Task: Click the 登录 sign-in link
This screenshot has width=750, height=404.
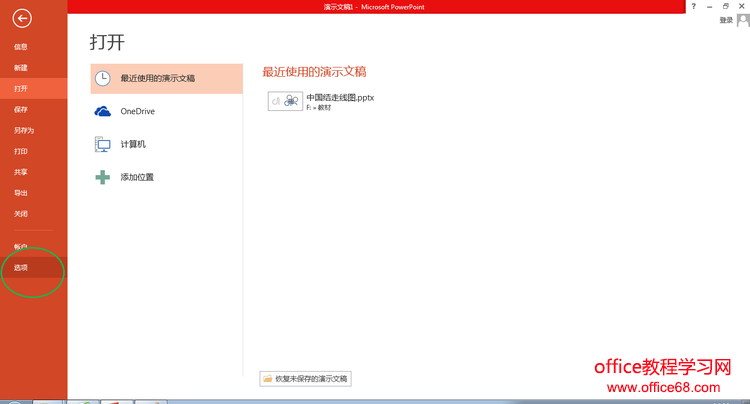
* * * * *
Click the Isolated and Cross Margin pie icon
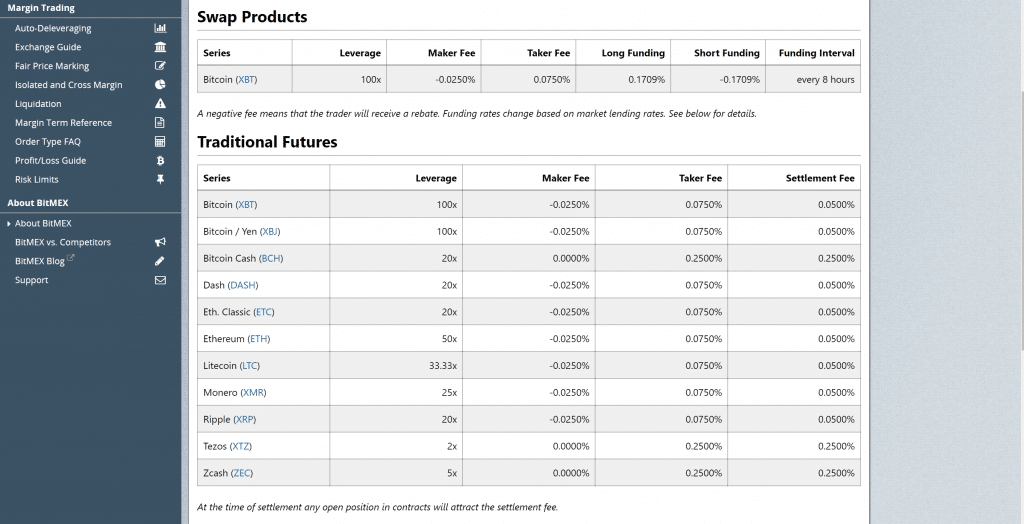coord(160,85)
* * * * *
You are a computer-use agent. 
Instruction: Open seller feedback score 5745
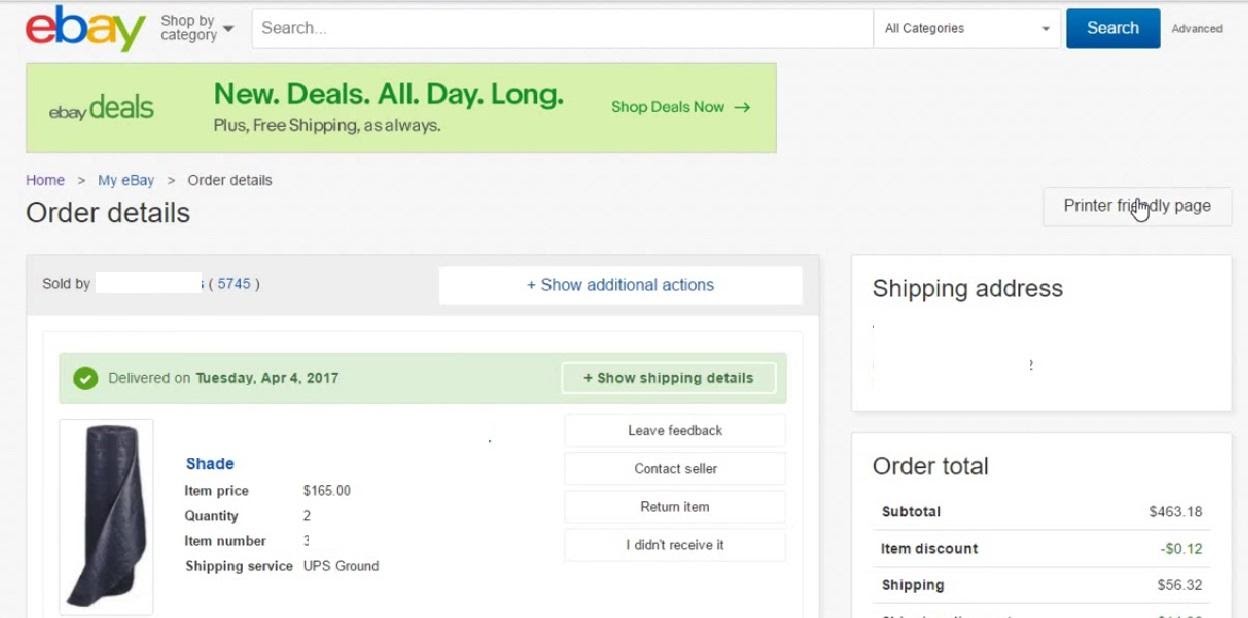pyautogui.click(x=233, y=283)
* * * * *
In the listing above, start at the line with "Task: Click the 登录 sign-in link", go on through the line with "This screenshot has width=750, height=404.", and copy each of those lines exactly; leave out all the rest.

Task: Click the 登录 sign-in link
This screenshot has width=750, height=404.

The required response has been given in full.